Data excerpts:
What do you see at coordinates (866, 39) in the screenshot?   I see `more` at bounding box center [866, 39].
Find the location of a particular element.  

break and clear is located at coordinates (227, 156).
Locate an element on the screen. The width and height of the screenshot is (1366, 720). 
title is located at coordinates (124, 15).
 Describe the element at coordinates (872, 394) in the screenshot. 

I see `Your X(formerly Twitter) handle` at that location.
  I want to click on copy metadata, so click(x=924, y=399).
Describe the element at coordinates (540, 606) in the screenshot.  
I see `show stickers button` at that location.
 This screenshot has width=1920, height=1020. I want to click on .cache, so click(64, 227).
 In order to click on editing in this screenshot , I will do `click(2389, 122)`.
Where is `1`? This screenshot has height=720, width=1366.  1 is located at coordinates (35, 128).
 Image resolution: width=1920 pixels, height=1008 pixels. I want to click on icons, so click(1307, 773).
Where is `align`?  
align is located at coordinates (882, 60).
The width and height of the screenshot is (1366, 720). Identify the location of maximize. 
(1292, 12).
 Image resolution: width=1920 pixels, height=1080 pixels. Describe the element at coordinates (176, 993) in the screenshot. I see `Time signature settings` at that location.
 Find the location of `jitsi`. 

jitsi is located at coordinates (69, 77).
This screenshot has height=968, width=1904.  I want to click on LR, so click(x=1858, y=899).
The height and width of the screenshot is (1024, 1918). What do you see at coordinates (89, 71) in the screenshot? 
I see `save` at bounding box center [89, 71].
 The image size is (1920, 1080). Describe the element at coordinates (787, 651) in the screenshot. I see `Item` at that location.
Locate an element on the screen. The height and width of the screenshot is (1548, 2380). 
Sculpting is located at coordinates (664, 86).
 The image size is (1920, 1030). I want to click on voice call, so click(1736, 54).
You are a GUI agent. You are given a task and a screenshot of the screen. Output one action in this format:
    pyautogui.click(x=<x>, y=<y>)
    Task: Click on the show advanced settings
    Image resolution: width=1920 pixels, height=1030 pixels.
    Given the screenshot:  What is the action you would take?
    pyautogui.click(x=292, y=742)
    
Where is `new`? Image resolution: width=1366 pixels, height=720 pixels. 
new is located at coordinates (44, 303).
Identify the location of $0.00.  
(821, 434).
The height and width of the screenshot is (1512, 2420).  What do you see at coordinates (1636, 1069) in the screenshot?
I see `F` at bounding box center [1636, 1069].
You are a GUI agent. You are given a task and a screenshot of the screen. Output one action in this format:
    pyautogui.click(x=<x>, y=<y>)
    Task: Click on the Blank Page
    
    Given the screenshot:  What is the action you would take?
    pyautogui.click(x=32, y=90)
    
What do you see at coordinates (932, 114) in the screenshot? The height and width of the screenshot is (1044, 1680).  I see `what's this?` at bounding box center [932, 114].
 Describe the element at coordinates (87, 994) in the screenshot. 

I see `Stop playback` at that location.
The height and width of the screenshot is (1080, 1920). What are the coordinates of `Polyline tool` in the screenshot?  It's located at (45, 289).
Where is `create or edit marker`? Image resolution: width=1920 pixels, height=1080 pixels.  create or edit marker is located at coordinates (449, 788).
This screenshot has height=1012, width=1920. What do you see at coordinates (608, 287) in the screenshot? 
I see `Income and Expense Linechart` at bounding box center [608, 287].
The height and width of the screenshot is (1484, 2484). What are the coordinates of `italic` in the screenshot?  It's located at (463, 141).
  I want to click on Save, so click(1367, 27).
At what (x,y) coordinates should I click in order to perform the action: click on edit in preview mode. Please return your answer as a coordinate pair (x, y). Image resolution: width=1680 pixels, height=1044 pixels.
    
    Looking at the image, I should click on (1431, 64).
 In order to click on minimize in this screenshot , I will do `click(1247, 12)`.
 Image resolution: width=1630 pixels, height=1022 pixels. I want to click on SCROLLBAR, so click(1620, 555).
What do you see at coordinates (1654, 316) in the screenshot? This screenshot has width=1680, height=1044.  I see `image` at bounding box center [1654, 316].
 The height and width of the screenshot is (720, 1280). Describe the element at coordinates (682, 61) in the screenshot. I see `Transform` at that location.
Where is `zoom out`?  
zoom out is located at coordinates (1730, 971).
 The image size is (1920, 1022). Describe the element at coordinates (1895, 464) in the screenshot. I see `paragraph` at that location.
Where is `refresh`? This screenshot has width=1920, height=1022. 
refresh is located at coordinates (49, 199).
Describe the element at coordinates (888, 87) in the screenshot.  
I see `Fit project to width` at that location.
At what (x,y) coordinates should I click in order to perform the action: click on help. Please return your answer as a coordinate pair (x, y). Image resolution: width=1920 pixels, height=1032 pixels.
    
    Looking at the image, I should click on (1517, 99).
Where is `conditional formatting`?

The request: Return every line of the items above that contains the string "should", counting a line only if the letter case matches.

Result:
At what (x,y) coordinates should I click in order to perform the action: click on edit in preview mode. Please return your answer as a coordinate pair (x, y). Image resolution: width=1680 pixels, height=1044 pixels.
    Looking at the image, I should click on (1431, 64).
At what (x,y) coordinates should I click in order to perform the action: click on help. Please return your answer as a coordinate pair (x, y). Image resolution: width=1920 pixels, height=1032 pixels.
    Looking at the image, I should click on (1517, 99).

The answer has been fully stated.